De raadsman heeft aangevoerd dat [slachtoffer] reeds in een afhankelijkheidspositie verkeerde voordat [verdachte] naar Roermond verhuisde. Desgevraagd heeft [verdachte] aan [slachtoffer] huisvesting geboden, waarna zij tijdelijk vrijwillig bij hem heeft verbleven. [verdachte] heeft [slachtoffer] niet mishandeld of verkracht, heeft niet tegen haar geschreeuwd en heeft haar niet verhinderd om het huis te verlaten of haar op enige wijze in haar vrijheid gehinderd. Ook heeft hij nooit drugs ontvangen of geld van een rekening gehaald. Deze handelingen zijn toe te schrijven aan anderen dan [verdachte] . [verdachte] had echter geen weet van een door een ander of anderen gepleegd delict. [verdachte] gebruikte wel eens wat drugs van [slachtoffer] , maar realiseerde zich niet dat [slachtoffer] daarvoor gedwongen moest werken. De raadsman wijst er voorts op dat in de telefoon van [verdachte] geen berichten zijn aangetroffen die wijzen op contact met de medeverdachte ( [bijnaam medeverdachte 3] ’). Het lijkt erop dat het telefoonnummer van [verdachte] door meerdere personen werd gebruikt.

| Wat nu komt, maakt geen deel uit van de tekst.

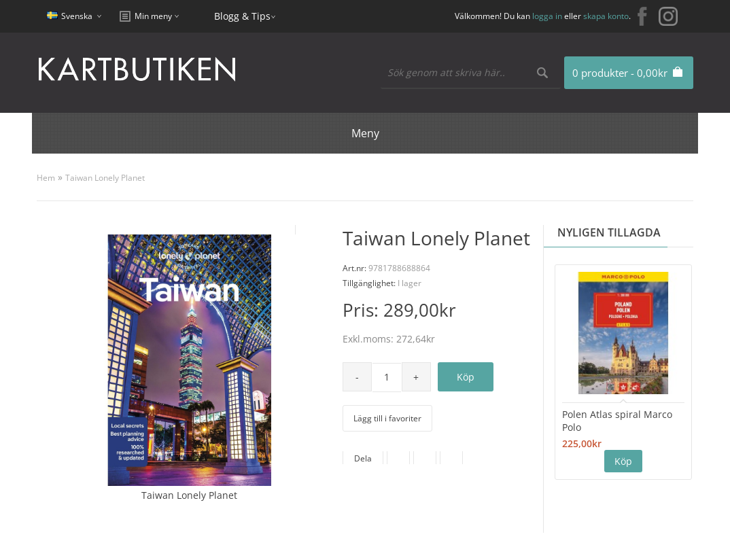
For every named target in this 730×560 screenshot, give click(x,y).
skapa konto (606, 16)
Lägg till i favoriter (387, 418)
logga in (547, 16)
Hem (46, 177)
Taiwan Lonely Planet (105, 177)
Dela (363, 458)
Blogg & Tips (242, 16)
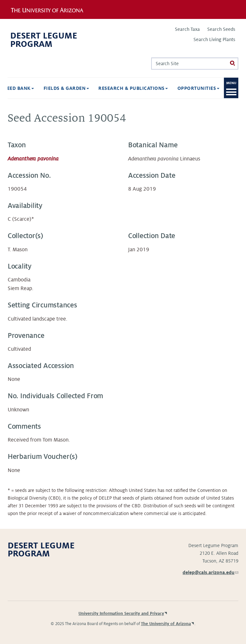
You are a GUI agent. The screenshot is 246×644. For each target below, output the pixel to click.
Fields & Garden (66, 88)
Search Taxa (187, 29)
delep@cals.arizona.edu (210, 572)
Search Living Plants (214, 39)
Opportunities (198, 88)
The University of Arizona (166, 624)
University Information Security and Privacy (121, 614)
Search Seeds (221, 29)
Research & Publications (133, 88)
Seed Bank (19, 88)
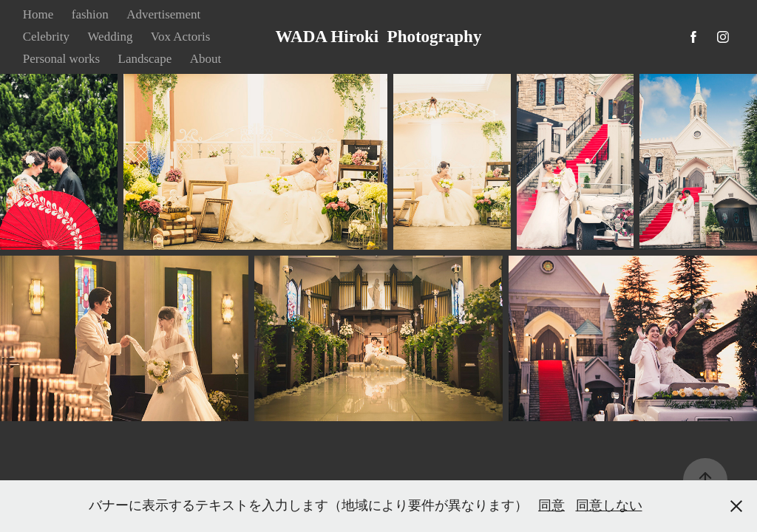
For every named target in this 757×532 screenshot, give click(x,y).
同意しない (609, 505)
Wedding (109, 36)
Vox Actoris (180, 36)
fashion (90, 14)
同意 (551, 505)
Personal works (61, 58)
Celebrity (46, 36)
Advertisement (163, 14)
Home (38, 14)
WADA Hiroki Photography (378, 36)
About (206, 58)
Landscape (145, 58)
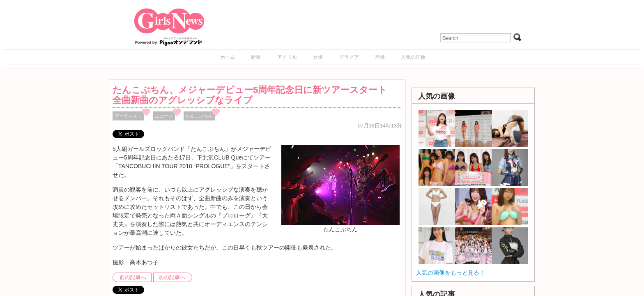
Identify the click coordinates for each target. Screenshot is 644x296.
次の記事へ (172, 278)
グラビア (349, 57)
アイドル (287, 57)
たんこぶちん (199, 116)
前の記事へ (133, 278)
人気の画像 (413, 57)
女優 (318, 57)
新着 (256, 57)
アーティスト (128, 116)
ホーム (228, 57)
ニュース (164, 116)
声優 (380, 57)
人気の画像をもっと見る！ (451, 273)
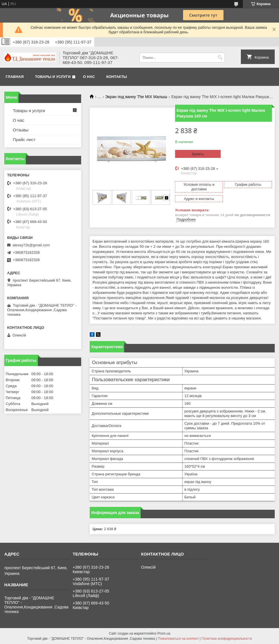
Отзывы (20, 130)
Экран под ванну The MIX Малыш (136, 97)
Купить (198, 154)
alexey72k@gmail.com (31, 245)
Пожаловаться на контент (178, 639)
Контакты (116, 77)
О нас (89, 77)
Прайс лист (24, 139)
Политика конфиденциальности (227, 639)
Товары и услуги (53, 77)
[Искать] (220, 57)
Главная (15, 77)
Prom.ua (164, 633)
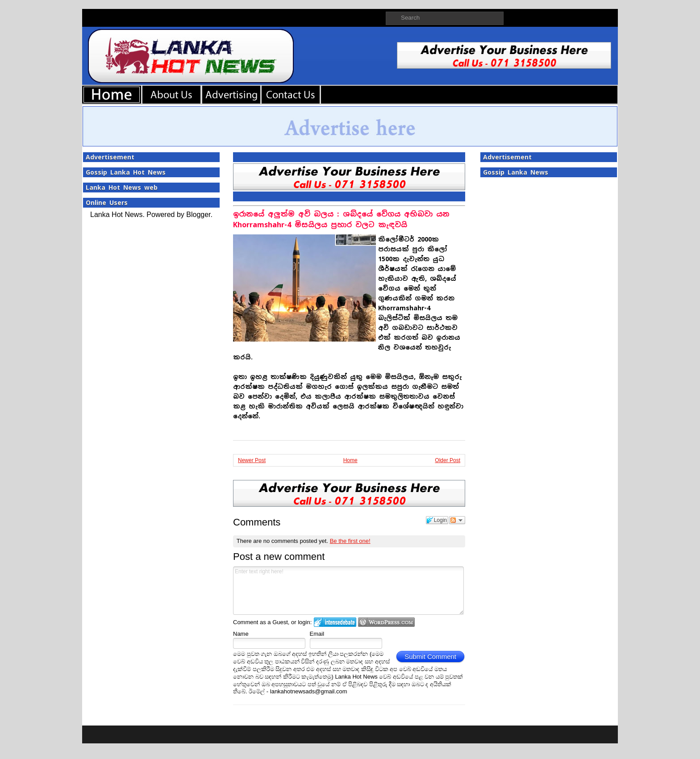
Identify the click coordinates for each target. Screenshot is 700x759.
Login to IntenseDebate (335, 622)
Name (241, 634)
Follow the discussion (457, 520)
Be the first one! (350, 541)
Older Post (447, 460)
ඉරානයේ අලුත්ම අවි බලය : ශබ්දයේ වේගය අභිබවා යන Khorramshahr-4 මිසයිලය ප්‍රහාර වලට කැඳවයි (341, 219)
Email (317, 634)
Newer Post (252, 460)
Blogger (198, 214)
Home (350, 460)
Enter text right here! (348, 591)
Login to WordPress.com (386, 622)
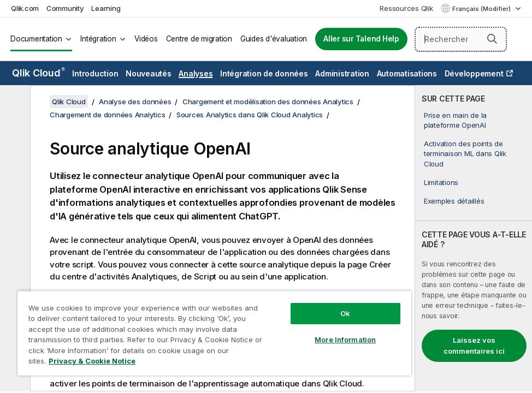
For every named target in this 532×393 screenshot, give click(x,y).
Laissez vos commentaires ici (474, 346)
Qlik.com (25, 8)
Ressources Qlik (406, 8)
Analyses (196, 73)
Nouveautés (149, 73)
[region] (214, 333)
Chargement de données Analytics (107, 115)
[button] (492, 39)
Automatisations (407, 73)
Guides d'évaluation (274, 39)
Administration (342, 73)
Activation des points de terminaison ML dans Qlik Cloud (465, 153)
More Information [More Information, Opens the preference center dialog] (345, 340)
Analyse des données (135, 102)
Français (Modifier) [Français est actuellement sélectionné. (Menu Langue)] (482, 9)
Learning (105, 8)
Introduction (95, 73)
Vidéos (146, 39)
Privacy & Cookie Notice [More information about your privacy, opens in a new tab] (92, 361)
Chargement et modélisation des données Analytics (268, 102)
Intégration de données (264, 73)
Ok (345, 313)
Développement (474, 73)
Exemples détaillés (454, 201)
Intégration (98, 39)
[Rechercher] (460, 39)
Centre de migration (199, 39)
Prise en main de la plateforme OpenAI (455, 120)
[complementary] (474, 238)
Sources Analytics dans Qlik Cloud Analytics (250, 115)
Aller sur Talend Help (361, 39)
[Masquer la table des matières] (14, 102)
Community (65, 8)
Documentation (36, 39)
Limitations (441, 182)
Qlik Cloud (38, 73)
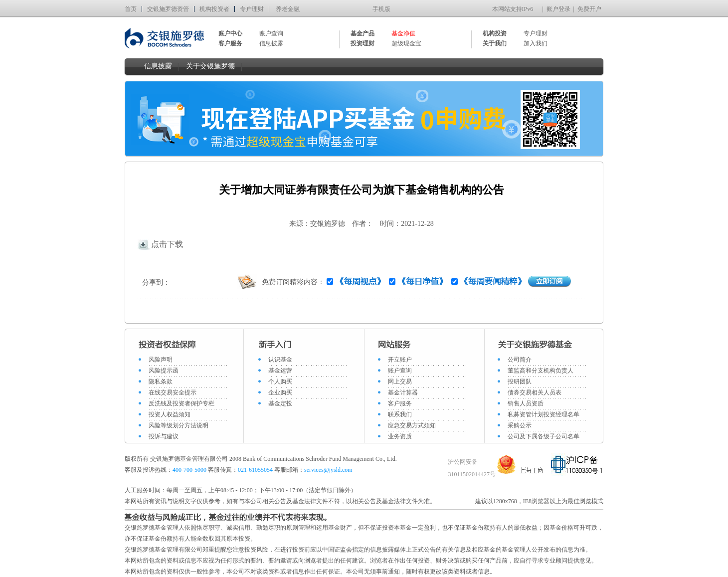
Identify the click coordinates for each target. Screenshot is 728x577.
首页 (131, 9)
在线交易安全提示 (173, 392)
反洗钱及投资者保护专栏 (182, 403)
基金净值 (403, 33)
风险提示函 (164, 371)
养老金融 (288, 9)
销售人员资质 (526, 403)
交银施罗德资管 (168, 9)
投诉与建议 (164, 436)
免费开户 (589, 9)
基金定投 (280, 403)
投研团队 (520, 382)
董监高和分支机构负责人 (541, 371)
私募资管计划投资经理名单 (544, 414)
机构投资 (495, 33)
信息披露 (271, 43)
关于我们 (495, 43)
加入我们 (536, 43)
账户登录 (558, 9)
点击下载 (160, 244)
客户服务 (400, 403)
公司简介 (520, 360)
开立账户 (400, 360)
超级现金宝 (406, 43)
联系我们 (400, 414)
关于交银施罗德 (210, 66)
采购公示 (520, 425)
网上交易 (400, 382)
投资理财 (363, 43)
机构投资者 (214, 9)
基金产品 (363, 33)
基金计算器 (403, 392)
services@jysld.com (329, 470)
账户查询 (271, 33)
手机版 (381, 9)
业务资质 (400, 436)
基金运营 (280, 371)
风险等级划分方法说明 (179, 425)
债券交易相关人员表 (535, 392)
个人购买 (280, 382)
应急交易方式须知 (412, 425)
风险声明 (161, 360)
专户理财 (252, 9)
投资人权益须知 (170, 414)
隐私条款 (161, 382)
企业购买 (280, 392)
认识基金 (280, 360)
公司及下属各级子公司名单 (544, 436)
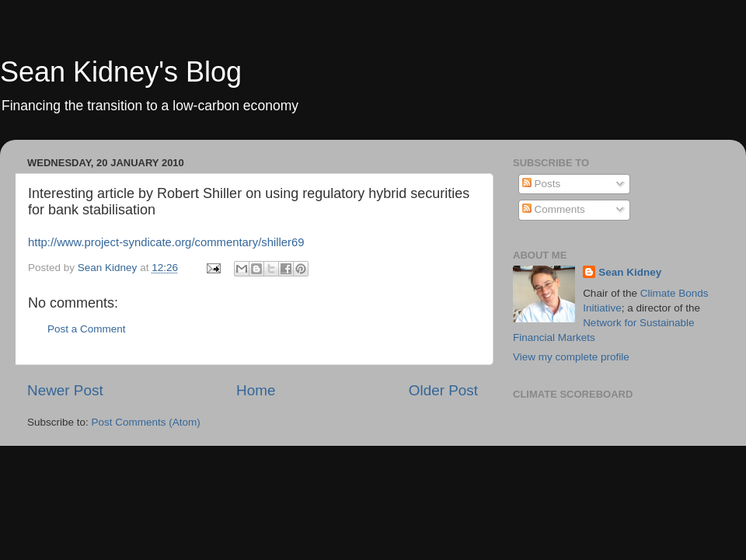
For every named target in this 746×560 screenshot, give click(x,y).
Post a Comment (86, 329)
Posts (542, 183)
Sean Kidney (629, 272)
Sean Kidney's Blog (120, 71)
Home (256, 390)
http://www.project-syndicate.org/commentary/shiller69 (166, 242)
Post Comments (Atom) (146, 422)
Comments (553, 209)
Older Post (443, 390)
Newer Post (65, 390)
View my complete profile (571, 357)
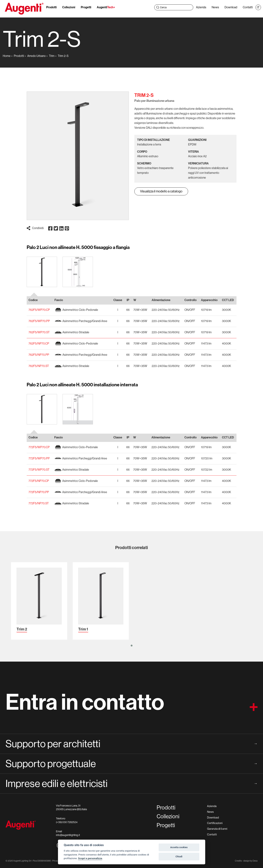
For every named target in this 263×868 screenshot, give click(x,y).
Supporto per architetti (131, 744)
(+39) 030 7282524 (67, 822)
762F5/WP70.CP (39, 310)
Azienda (200, 7)
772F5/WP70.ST (39, 470)
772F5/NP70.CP (39, 481)
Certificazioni (215, 823)
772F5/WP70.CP (39, 447)
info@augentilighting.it (68, 835)
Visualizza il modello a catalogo (161, 191)
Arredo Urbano (36, 56)
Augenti (107, 7)
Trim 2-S (63, 56)
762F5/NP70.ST (39, 366)
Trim (52, 56)
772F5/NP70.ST (39, 503)
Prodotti (52, 7)
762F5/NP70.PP (39, 355)
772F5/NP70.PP (39, 492)
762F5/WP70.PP (39, 321)
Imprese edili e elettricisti (131, 783)
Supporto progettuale (131, 764)
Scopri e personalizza (90, 858)
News (215, 7)
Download (230, 7)
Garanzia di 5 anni (217, 829)
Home (6, 56)
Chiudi (179, 857)
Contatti (247, 7)
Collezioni (69, 7)
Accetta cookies (179, 847)
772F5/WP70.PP (39, 458)
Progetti (87, 7)
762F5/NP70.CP (39, 343)
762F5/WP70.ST (39, 332)
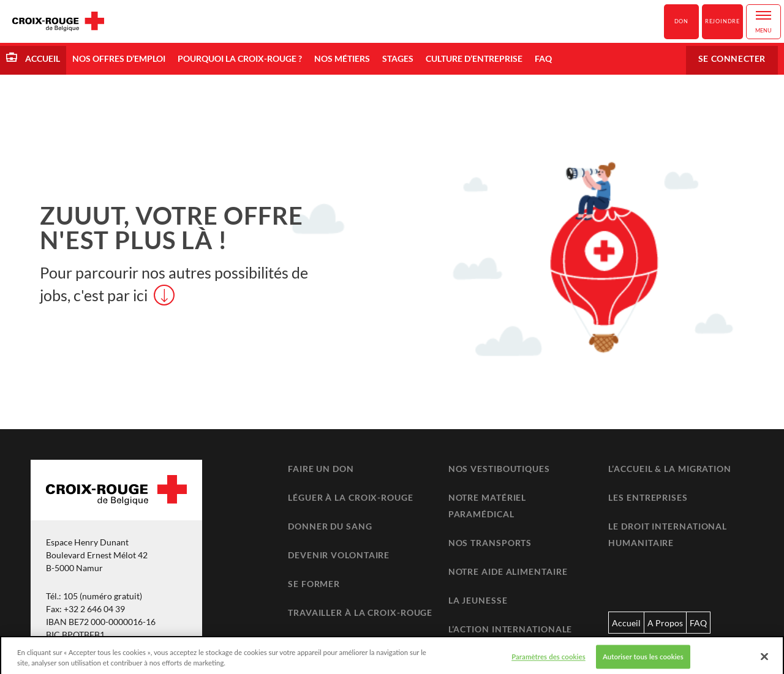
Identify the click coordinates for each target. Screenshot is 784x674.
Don (681, 21)
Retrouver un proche (344, 641)
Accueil (42, 58)
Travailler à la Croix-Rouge (360, 612)
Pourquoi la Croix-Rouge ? (239, 58)
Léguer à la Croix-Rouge (350, 497)
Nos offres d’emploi (119, 58)
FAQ (543, 58)
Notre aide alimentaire (508, 571)
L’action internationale (510, 629)
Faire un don (321, 468)
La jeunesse (478, 600)
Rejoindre (722, 21)
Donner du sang (330, 526)
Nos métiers (342, 58)
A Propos (665, 623)
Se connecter (732, 58)
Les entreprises (648, 497)
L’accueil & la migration (669, 468)
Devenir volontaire (339, 555)
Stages (398, 58)
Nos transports (490, 542)
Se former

De raadsman heeft geconcludeerd dat er aldus onvoldoende wettig en overtuigend bewijs is voor het medeplegen van mensenhandel. [verdachte] was geen grote schakel bij de seksuele uitbuiting van [slachtoffer] en had daarbij zeker geen bepalende positie. Hij heeft geen bijdrage van gewicht geleverd aan de seksuele uitbuiting van [slachtoffer] en evenmin was er sprake van een nauwe en bewuste samenwerking met de medeverdachten. Evenmin was er sprake van uitwisselbare rollen in de zin van medeplegen. In feite werd [verdachte] ook gebruikt. Indien er al een verwijt aan [verdachte] kan worden gemaakt, bestaat dat hooguit uit medeplichtigheid, hetgeen niet aan hem is tenlastegelegd.
3.3
Het oordeel van de rechtbank
Het onderzoek Lampedusa is een grootschalig onderzoek naar de strafbare betrokkenheid van meerdere verdachten bij seksuele uitbuiting (mensenhandel) van diverse vrouwen in Roermond. De vrouwen in dit onderzoek hebben met elkaar gemeen dat zij bijzonder kwetsbaar waren, onder meer omdat zij drugsverslaafd waren en niet of nauwelijks beschikten over bestaansmiddelen. Een van de aangeefsters in deze zaak is [slachtoffer] . [slachtoffer] heeft diverse malen uitvoerige verklaringen afgelegd bij de politie en ten slotte ook in een studioverhoor. Tijdens deze verhoren heeft zij ook verklaard over de rol van ‘ [bijnaam verdachte] ’ of ‘ [bijnaam verdachte] ’. Op grond van de herkenning van [slachtoffer] op pagina 187 van het procesdossier en hetgeen de verdachte ter terechtzitting heeft verklaard, stelt de rechtbank vast dat de verdachte degene is die [slachtoffer] aanduidt met ‘ [bijnaam verdachte] ’ of ‘ [bijnaam verdachte] ’.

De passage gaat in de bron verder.